999_UNA STORIA MODERNA - L'APE REGINA . Italia, Francia, 1963; Regia di Marco Ferreri.
Il film che ha destato tanto fastidio alla censura, che lo
ha osteggiato e ha costretto i produttori a numerose modifiche, (a partire dal
titolo, con l’aggiunta della dicitura Una
storia moderna ad accompagnare il titolo originariamente previsto L’ape regina) una volta visto, sorprende
per la sua tutto sommato sobrietà. In apparenza non c’è nulla di
particolarmente sconveniente nel film di Marco Ferreri, almeno secondo quello
che ci si potrebbe aspettare, anche perché la commedia all’italiana ci ha
abituato anche a storie più piccanti. Certo, quello che può aver infastidito i
censori è l’onesta ammissione di Ferreri, che dichiara chiaro e tondo che
l’istituzione famigliare, considerata sacra in Italia, non è che sia il massimo
della prospettiva per un uomo, almeno nella nostra abituale concezione. In
questo senso il film può essere considerato anche anti-cattolico, e quindi
legittimare la sua fama; la famiglia è un pilastro fondamentale della religione
ufficiale nello stivale e chi la contesta si mette contemporaneamente contro
alla Chiesa. Ma quello di Ferreri non è un attacco all’arma bianca; tutt’altro.

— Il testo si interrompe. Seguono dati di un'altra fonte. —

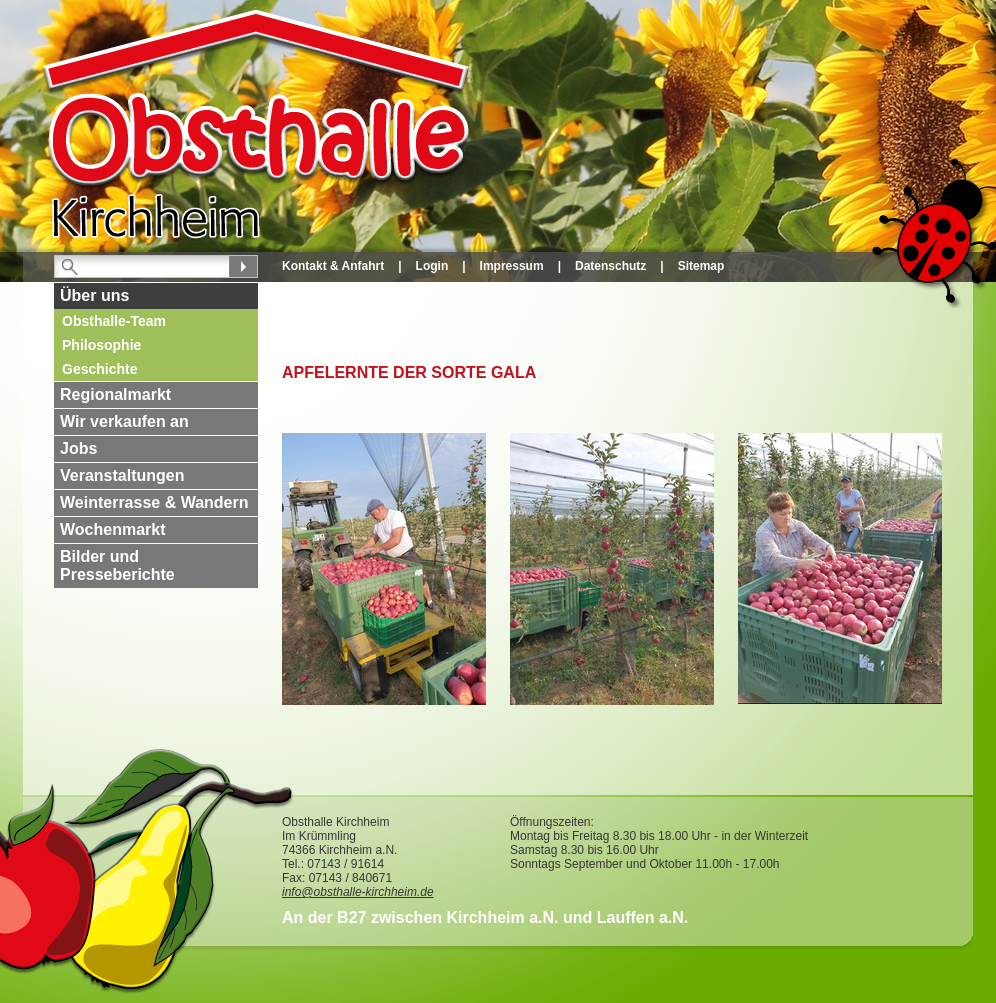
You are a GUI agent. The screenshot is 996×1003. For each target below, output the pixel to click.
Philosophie (101, 345)
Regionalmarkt (115, 394)
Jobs (78, 448)
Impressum (512, 266)
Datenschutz (610, 266)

Piuttosto è una dichiarazione di resa, un’ammissione di debolezza. L’uomo non
ha alcuna speranza di felicità, perché in fin della fiera, il suo unico scopo e
servire per la riproduzione, dopodiché diventa un elemento di secondaria
rilevanza; questa almeno la riflessione alla base di Una storia moderna – L’ape regina. Il tono leggero, appena
spruzzato di surreale e grottesco, dominato da una ironia ficcante ma pur
sempre in punta di fioretto, legittimerebbe di porre al film lo stato di opera
intelligente, anche corrosiva, ma non certo blasfema solo perché affronta
ripetutamente l’argomento della vita sessuale di coppia o perché insinua
qualche dubbio nella centralità sociale dell’istituzione famigliare. In
definitiva, se è vero che Ferreri è stato certamente provocatorio, la reazione
al suo film è stata comunque eccessiva e, forse, testimonia come il regista
milanese abbia toccato un nervo scoperto della società borghese.